- **What the exercise asks**
Of the entries that follow, how many lines hold the string "agent"? Write the number and nothing more.

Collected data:
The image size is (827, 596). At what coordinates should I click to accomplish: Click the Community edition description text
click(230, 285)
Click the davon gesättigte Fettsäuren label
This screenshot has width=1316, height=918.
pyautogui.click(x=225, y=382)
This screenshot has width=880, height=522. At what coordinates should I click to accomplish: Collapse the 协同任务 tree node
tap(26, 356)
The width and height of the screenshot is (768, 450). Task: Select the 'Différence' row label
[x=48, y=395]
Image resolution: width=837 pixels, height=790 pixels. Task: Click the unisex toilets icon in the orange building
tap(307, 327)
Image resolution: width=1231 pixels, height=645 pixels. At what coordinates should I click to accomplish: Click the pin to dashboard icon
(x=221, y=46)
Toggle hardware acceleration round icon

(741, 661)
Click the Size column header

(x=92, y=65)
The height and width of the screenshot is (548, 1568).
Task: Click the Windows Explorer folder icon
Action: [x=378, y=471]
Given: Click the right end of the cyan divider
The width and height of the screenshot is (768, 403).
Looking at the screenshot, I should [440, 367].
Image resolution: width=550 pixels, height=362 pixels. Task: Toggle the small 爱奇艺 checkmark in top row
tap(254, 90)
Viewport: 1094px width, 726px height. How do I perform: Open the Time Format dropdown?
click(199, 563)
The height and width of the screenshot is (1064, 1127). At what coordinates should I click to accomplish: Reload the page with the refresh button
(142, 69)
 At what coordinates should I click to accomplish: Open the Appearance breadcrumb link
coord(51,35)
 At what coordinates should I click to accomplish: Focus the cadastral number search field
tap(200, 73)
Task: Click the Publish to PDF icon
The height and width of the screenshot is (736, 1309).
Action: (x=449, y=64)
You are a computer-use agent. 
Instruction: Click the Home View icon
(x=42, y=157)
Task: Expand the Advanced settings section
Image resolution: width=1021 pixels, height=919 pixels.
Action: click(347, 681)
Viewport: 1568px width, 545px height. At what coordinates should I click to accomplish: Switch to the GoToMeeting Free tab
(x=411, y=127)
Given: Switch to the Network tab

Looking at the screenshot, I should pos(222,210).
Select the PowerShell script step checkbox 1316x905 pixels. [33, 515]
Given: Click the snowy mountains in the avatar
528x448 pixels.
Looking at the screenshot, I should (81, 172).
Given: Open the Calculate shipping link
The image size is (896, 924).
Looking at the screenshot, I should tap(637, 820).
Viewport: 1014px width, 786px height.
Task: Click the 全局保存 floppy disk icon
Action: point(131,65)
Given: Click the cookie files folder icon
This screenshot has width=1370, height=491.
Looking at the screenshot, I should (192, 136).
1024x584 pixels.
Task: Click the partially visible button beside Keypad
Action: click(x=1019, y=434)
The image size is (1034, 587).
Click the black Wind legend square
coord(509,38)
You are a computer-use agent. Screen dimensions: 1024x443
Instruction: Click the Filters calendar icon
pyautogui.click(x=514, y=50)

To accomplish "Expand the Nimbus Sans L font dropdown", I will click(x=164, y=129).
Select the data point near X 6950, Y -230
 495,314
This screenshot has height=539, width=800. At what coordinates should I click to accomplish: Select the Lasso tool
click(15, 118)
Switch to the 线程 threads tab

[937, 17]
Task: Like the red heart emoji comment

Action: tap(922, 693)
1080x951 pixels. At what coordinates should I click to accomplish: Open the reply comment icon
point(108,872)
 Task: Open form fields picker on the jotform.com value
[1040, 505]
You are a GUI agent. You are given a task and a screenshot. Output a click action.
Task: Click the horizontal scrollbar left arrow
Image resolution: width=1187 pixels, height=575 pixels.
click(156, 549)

- **Written reply**
3